Figure 4 with 2 supplements
91GxxxG95 regulates oligomerization of IFITM3 in living cells.

(A) HEK293T were transiently co-transfected with IFITM3-YFP and mCherry or IFITM3-YFP and IFITM3-mCherry. Constructs encoded IFITM3 WT, IFITM3 G91L, or IFITM3 G95L. FRET-FLIM measurements were made, and images of FRET signal and YFP lifetimes are representative of 12–20 captured images per condition. (B) Whole-cell FRET analysis was performed on a minimum of 50 cells per condition and the results of three independent experiments were pooled. Dots correspond to individual cells. (C) Whole-cell YFP lifetimes were measured on a minimum of 50 cells per condition and the results of three independent experiments were pooled. Dots correspond to individual cells. A mean delta (Δ) value is indicated to represent the drop in YFP lifetime resulting from the pairing of IFITM3-YFP and mCherry versus the pairing of IFITM3-YFP and IFITM3-mCherry. Empty red circles are used to depict mCherry, filled red circles are used to depict IFITM3-mCherry (either WT, G91L, or G95L), and filled yellow circles are used to depict IFITM3-YFP (either WT, G91L, or G95L). Error bars indicate standard deviation. Statistical analysis was performed using one-way ANOVA. *, p<0.05; **, p<0.001. Scale bars, 10 μm. Ps, picoseconds. Au, arbitrary units.

Figure 4—figure supplement 1
Assessment of additional IFITM3 mutations on oligomerization measured by FRET-FLIM.
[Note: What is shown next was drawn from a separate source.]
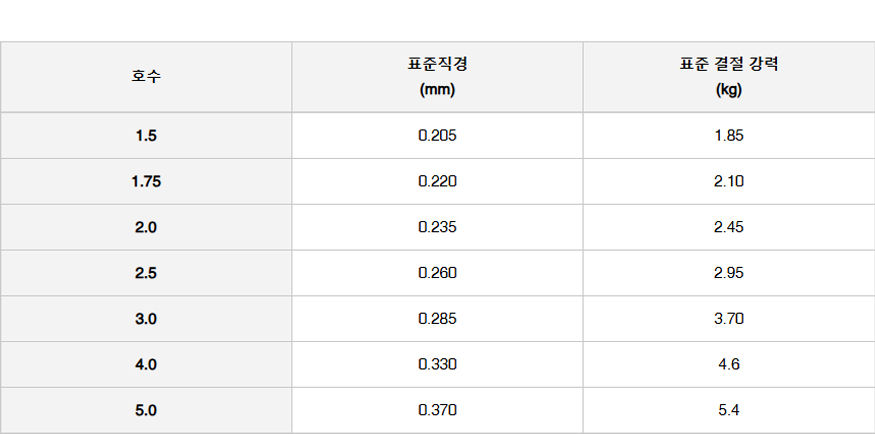Click the 표준 결절 강력 (kg) header
Screen dimensions: 875x434
pyautogui.click(x=728, y=76)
HEK293T were transiently co-transfected with IFITM3-YFP and mCherry or IFITM3-YFP and IFITM3-mCherry (fluorescent proteins were tagged at the amino-terminus). Constructs encoded IFITM3 WT, IFITM3 F75A/F78A, or IFITM3 S61A/N64A/T65A. FRET-FLIM measurements were made, and images of FRET signal and YFP lifetimes are representative of 12–20 captured images per condition. (Top) Whole-cell FRET analysis was performed on a minimum of 50 cells per condition and the results of three independent experiments were pooled. Dots correspond to individual cells. (Bottom) Whole-cell YFP lifetimes were measured on a minimum of 50 cells per condition and the results of three independent experiments were pooled. Dots correspond to individual cells. A mean delta (Δ) value is indicated to represent the drop in YFP lifetime resulting from the pairing of IFITM3-YFP and mCherry versus the pairing of IFITM3-YFP and IFITM3-mCherry. Empty red circles are used to depict mCherry, filled red circles are used to depict IFITM3-mCherry and filled yellow circles are used to depict IFITM3-YFP. Error bars indicate standard deviation. Statistical analysis was performed using one-way ANOVA. *, p<0.05; **, p<0.001. Au, arbitrary units. Ps, picoseconds.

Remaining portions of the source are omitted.